Community Phase 5.1 Early Successional Reconstructed Forest – This community phase represents the early community assembly from forest reconstruction. It is highly dependent on the current condition of the site based on past and current land management actions, invasive species, and proximity to land populated with non-native pests and diseases. Therefore, no two sites will have the same early successional composition. Technical forestry assistance should be sought to develop suitable conservation management plans.
Pathway 5.1A – Application of stand improvement practices in line with a developed management plan.
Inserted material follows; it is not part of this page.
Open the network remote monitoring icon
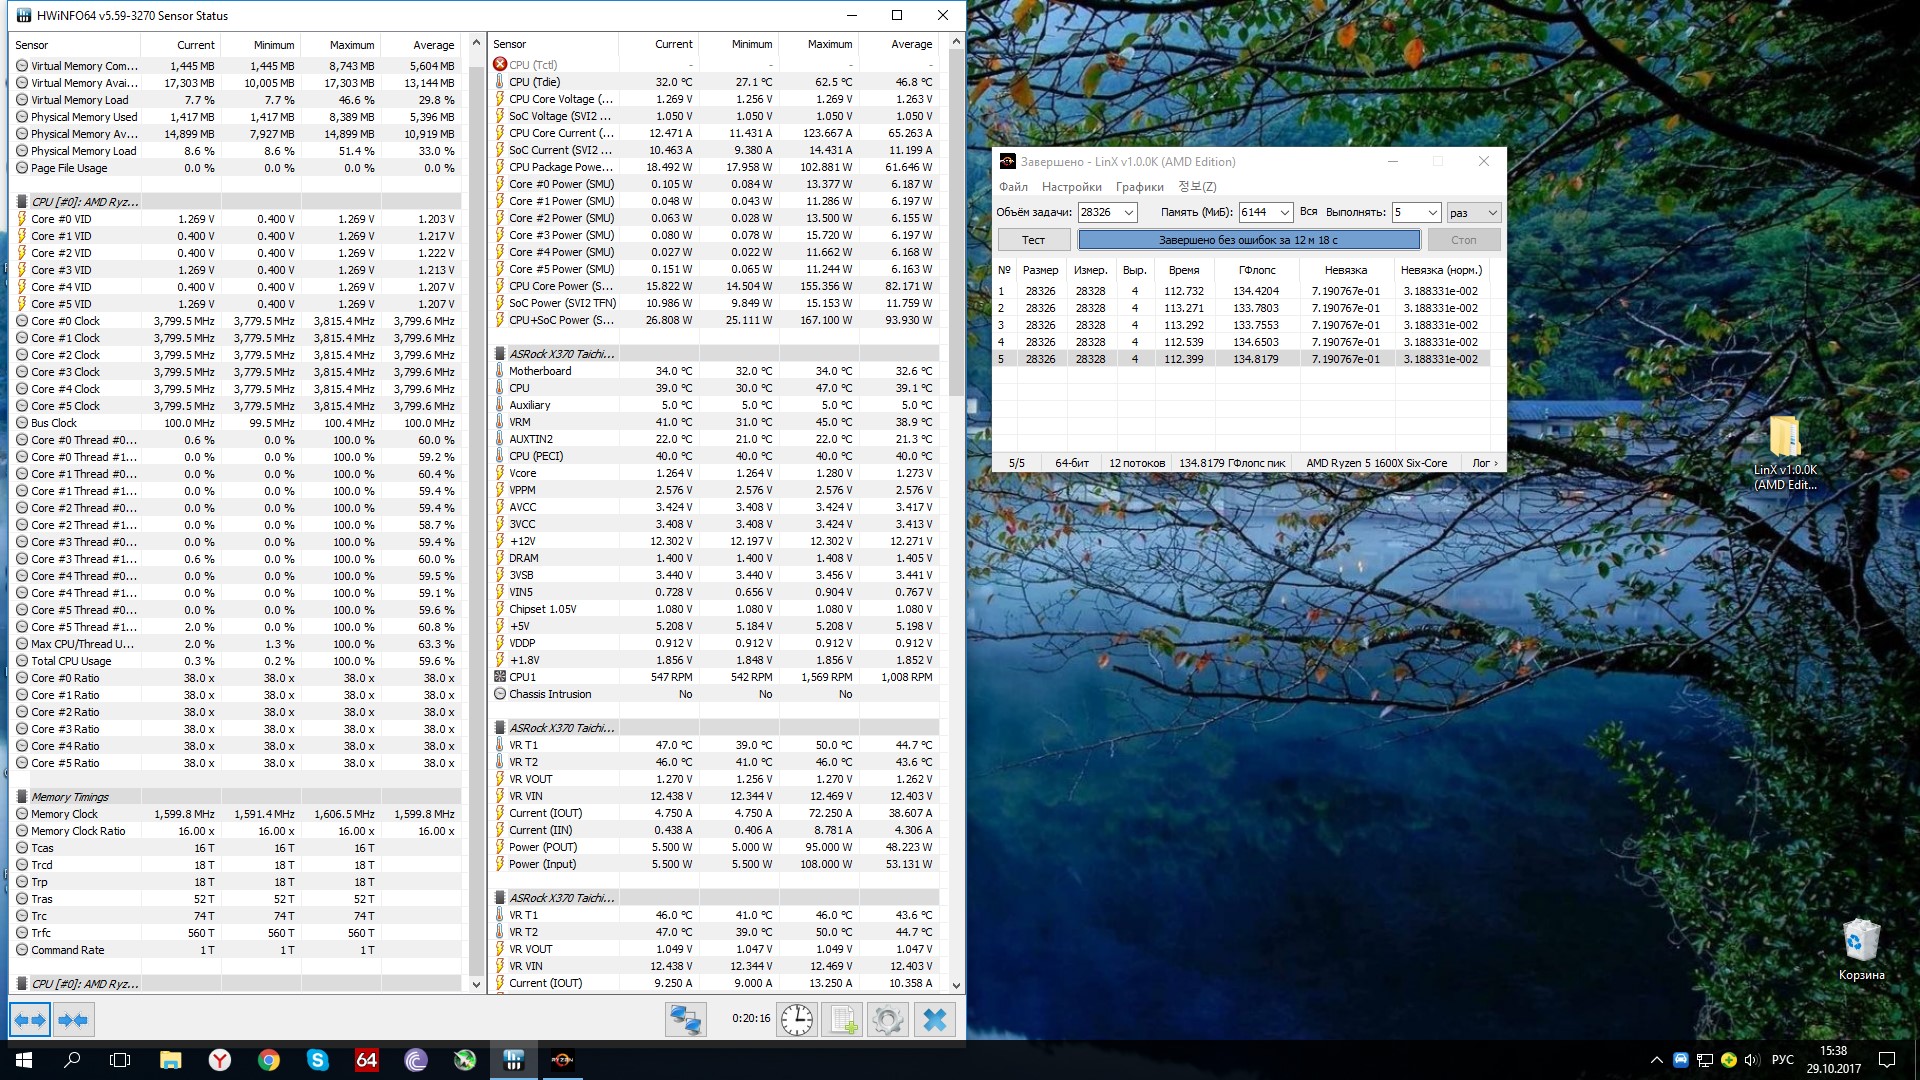 (x=686, y=1020)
Community Phase 5.2 Late Successional Reconstructed Forest – Appropriately timed management practices (e.g. forest stand improvement, continuing integrated pest management) applied to the early successional community phase can help increase the stand maturity, pushing the site into a late successional community phase over time. A late successional reconstructed forest will have an uneven-aged, closed canopy and a well-developed understory.
Pathway 5.2A – Reconstruction experiences a setback from extreme weather event or improper timing of management actions.
Transition 5A – Removal of water control structures and unmanaged invasive species populations transition this site to the hydrologically-altered state (2).
Transition 5B – Tree removal and cultural treatments to enhance forage quality and yield transition the site to the forage state (3).
Transition 5C – Tree removal, tillage, seeding of agricultural crops, and non-selective herbicide transition this site to the cropland state (4).